◆ **YOUR INSTRUCTIONS**: From the line containing "The width and height of the screenshot is (700, 441)." down to the last line of the data, output each line word for word and include nothing else.

◆ **RECORDS SUPPLIED**:
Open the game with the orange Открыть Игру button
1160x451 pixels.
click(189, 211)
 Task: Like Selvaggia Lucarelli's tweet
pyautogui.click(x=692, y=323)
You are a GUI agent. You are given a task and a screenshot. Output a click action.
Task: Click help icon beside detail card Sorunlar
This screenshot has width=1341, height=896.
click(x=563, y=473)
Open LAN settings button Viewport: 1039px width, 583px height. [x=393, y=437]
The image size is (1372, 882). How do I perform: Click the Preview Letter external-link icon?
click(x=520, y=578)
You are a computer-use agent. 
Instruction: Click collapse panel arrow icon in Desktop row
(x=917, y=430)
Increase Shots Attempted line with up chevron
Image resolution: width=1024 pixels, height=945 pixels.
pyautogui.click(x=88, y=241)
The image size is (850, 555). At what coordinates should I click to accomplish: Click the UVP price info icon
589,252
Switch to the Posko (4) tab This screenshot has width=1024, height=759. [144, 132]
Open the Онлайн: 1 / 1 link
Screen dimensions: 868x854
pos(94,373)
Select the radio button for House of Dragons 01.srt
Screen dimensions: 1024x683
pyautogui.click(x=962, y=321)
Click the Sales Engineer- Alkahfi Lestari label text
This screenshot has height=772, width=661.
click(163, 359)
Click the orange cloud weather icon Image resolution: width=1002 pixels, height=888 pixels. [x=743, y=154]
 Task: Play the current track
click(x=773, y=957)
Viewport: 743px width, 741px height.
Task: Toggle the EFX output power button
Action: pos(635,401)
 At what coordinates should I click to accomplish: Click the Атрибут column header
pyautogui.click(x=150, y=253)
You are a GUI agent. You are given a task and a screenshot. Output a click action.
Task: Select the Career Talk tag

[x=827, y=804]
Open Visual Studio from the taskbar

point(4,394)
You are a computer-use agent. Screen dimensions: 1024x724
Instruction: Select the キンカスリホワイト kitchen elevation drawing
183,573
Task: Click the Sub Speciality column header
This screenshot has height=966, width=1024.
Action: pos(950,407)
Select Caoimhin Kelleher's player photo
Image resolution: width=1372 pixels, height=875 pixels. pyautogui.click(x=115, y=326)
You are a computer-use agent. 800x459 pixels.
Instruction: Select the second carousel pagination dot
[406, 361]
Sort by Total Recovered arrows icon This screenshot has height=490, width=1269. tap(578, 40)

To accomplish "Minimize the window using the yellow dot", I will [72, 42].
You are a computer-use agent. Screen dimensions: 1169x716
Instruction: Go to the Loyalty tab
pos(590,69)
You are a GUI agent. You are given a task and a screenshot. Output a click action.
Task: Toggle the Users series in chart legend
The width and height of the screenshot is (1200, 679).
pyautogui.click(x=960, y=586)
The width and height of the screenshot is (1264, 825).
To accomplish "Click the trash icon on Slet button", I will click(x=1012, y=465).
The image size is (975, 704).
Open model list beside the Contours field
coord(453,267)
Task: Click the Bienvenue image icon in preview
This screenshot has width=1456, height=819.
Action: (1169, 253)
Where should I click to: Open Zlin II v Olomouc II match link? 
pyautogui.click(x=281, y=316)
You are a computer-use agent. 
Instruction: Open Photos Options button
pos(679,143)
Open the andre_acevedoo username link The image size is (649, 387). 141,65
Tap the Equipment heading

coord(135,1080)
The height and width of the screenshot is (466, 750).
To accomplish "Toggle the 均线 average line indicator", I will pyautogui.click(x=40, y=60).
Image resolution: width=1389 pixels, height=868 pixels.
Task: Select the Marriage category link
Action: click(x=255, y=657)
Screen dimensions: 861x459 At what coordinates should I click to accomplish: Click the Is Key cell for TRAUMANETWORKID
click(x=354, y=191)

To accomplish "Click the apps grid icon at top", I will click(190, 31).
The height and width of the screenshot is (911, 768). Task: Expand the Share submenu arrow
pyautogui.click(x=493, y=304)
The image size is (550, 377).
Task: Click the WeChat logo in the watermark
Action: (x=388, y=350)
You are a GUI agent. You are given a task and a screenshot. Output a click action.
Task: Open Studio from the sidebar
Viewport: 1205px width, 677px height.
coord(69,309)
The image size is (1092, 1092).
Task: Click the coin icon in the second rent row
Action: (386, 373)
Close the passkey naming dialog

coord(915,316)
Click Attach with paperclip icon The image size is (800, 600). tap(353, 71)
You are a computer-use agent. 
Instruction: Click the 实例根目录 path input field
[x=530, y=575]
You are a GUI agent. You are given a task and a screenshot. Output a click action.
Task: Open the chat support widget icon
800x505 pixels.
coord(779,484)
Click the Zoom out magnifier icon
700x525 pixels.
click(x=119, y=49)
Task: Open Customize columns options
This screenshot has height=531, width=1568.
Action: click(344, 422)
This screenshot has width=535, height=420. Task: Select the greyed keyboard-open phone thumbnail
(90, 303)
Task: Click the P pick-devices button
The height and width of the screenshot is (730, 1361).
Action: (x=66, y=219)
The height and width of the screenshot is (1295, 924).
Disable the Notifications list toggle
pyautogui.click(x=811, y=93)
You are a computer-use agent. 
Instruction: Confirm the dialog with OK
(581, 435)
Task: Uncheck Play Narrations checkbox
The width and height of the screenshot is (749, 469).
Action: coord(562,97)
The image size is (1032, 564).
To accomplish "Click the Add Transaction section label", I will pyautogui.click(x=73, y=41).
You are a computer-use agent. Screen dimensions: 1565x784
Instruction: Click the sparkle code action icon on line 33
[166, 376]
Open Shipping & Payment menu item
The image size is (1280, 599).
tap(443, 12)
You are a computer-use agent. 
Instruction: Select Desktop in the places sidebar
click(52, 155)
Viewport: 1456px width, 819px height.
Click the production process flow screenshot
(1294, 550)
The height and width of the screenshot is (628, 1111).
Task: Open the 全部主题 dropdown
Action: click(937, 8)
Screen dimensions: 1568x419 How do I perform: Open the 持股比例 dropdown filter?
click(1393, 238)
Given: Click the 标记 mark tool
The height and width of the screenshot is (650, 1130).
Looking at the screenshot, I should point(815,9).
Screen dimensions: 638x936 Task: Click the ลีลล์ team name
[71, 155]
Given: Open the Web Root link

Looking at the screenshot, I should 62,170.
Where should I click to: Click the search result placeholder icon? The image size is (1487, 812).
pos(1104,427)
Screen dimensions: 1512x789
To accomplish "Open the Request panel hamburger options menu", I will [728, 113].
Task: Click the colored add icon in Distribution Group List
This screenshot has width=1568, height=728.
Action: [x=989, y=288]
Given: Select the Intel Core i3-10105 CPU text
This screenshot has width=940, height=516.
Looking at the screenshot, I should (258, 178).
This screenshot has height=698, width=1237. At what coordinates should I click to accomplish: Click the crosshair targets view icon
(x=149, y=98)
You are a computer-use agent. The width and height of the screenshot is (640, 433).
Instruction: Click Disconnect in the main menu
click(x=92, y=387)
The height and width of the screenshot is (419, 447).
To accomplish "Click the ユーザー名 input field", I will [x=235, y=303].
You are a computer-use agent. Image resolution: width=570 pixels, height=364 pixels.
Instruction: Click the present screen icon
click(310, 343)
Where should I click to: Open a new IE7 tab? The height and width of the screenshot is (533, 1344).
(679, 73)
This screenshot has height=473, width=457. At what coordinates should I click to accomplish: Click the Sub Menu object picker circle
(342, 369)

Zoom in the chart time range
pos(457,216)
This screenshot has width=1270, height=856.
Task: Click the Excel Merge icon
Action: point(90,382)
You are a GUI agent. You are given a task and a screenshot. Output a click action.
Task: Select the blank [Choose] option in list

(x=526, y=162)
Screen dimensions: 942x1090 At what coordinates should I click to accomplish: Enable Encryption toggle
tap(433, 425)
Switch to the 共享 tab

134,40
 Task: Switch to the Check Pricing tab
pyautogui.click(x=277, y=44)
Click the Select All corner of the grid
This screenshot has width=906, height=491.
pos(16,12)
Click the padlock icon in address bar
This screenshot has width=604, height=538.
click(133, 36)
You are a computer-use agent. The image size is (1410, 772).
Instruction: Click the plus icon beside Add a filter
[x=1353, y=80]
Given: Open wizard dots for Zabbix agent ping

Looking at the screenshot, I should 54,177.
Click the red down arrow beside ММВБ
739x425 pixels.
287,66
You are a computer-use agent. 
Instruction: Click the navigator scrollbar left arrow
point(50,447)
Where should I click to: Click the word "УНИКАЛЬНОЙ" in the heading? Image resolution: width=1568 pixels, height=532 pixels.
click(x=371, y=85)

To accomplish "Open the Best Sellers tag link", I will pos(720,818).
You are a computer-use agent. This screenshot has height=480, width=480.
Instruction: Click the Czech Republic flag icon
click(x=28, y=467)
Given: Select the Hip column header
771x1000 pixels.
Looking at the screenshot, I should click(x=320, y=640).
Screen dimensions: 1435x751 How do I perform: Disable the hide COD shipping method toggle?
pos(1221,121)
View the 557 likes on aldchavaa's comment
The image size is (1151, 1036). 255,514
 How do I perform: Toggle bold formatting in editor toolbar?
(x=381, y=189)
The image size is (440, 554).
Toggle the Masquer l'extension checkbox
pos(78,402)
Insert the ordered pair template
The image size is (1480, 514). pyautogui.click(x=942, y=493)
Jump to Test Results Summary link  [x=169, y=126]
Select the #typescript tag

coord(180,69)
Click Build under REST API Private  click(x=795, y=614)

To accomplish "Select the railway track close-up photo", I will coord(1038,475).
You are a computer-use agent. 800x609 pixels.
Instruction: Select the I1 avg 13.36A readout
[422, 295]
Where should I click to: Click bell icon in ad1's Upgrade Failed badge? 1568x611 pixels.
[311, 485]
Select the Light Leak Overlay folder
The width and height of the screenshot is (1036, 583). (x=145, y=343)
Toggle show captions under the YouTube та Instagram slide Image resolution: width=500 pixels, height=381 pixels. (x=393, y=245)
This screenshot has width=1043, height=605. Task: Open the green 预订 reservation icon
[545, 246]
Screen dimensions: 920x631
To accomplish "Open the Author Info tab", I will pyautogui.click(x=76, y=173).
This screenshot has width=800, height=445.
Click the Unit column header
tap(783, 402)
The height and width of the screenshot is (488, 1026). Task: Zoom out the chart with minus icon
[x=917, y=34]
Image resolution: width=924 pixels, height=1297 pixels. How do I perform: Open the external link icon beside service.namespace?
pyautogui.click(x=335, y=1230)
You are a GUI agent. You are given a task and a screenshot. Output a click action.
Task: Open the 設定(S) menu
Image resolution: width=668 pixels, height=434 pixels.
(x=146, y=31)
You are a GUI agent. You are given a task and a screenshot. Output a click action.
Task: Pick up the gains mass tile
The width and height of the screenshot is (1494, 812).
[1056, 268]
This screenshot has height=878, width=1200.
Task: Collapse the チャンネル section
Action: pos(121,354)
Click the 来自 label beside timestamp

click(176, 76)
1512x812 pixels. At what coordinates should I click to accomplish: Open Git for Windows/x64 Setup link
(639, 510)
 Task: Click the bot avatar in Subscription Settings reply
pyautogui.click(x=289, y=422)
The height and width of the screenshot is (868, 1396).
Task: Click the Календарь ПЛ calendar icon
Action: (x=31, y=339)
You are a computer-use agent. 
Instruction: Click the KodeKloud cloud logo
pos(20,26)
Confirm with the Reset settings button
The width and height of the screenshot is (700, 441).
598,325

◆ **YOUR RESPONSE**:
The width and height of the screenshot is (700, 441).
598,325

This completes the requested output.